- [Work order]:
The expected output is an exact copy of the lines from the one containing "Viewport: 1456px width, 819px" through the final line of the entries below, with no images.

++++ Records supplied ++++

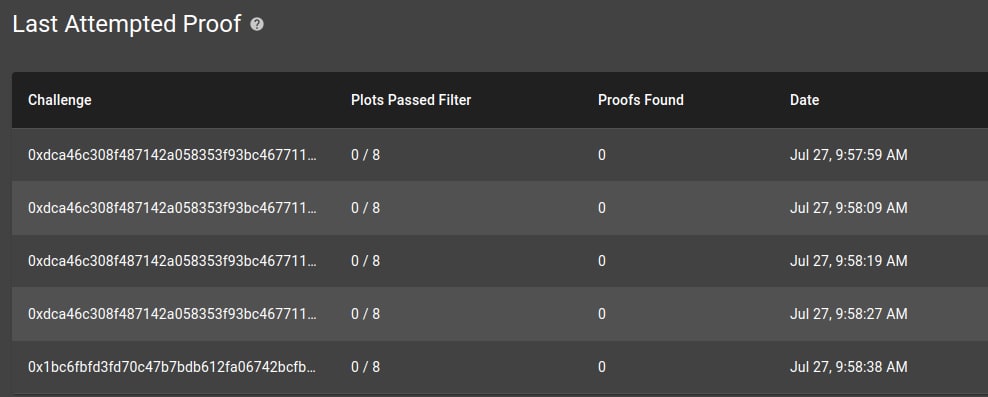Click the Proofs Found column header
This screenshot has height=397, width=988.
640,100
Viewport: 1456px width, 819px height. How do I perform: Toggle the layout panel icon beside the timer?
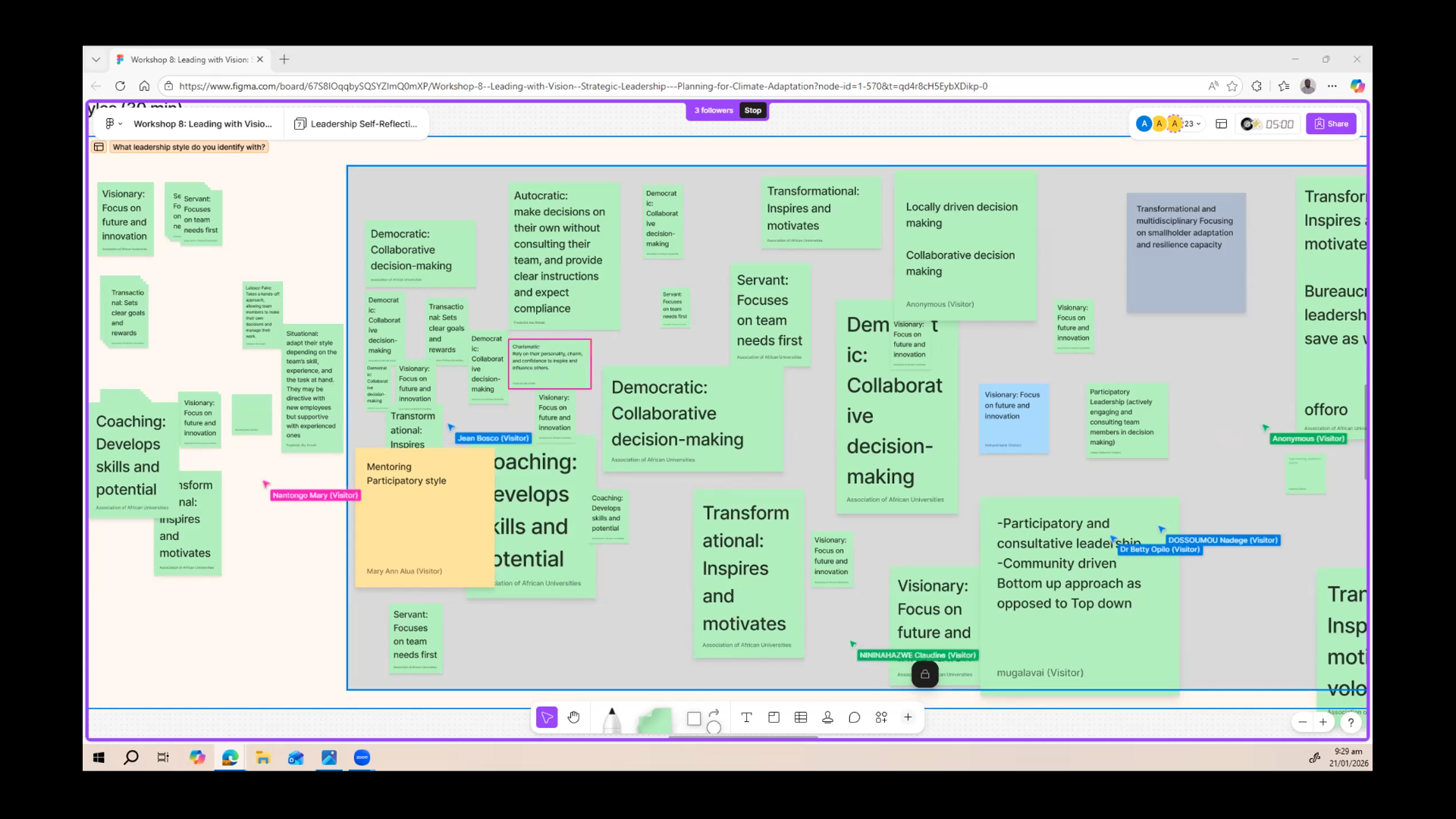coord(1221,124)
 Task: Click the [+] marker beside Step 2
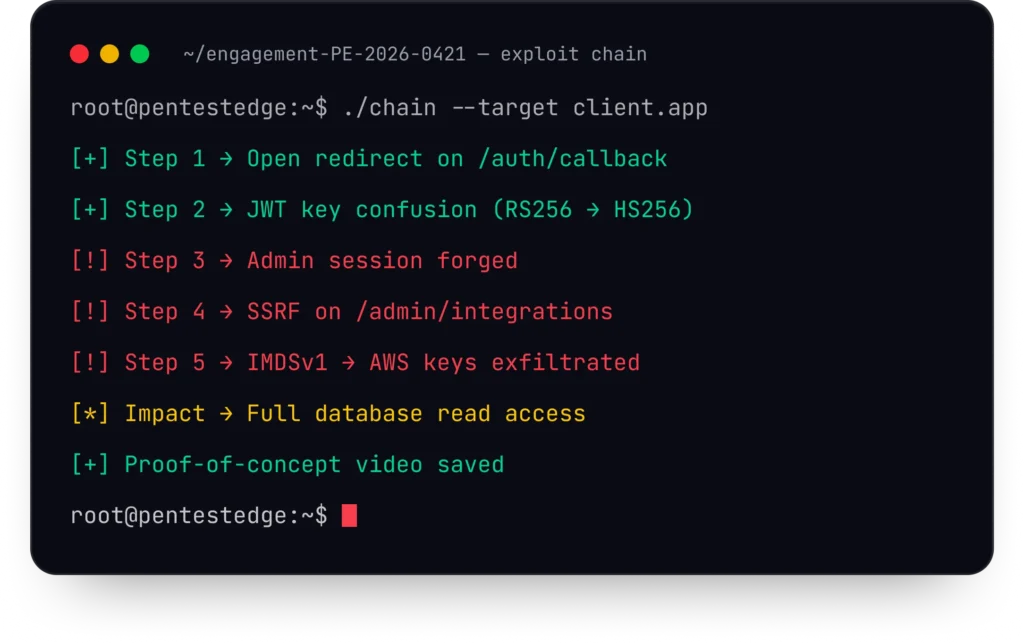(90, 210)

++++

- [Reply to the task]:
Viewport: 1456px width, 819px height. How do I perform: Toggle the layout panel icon beside the timer?
coord(1221,124)
 Task: Click the [+] marker beside Step 2
(90, 210)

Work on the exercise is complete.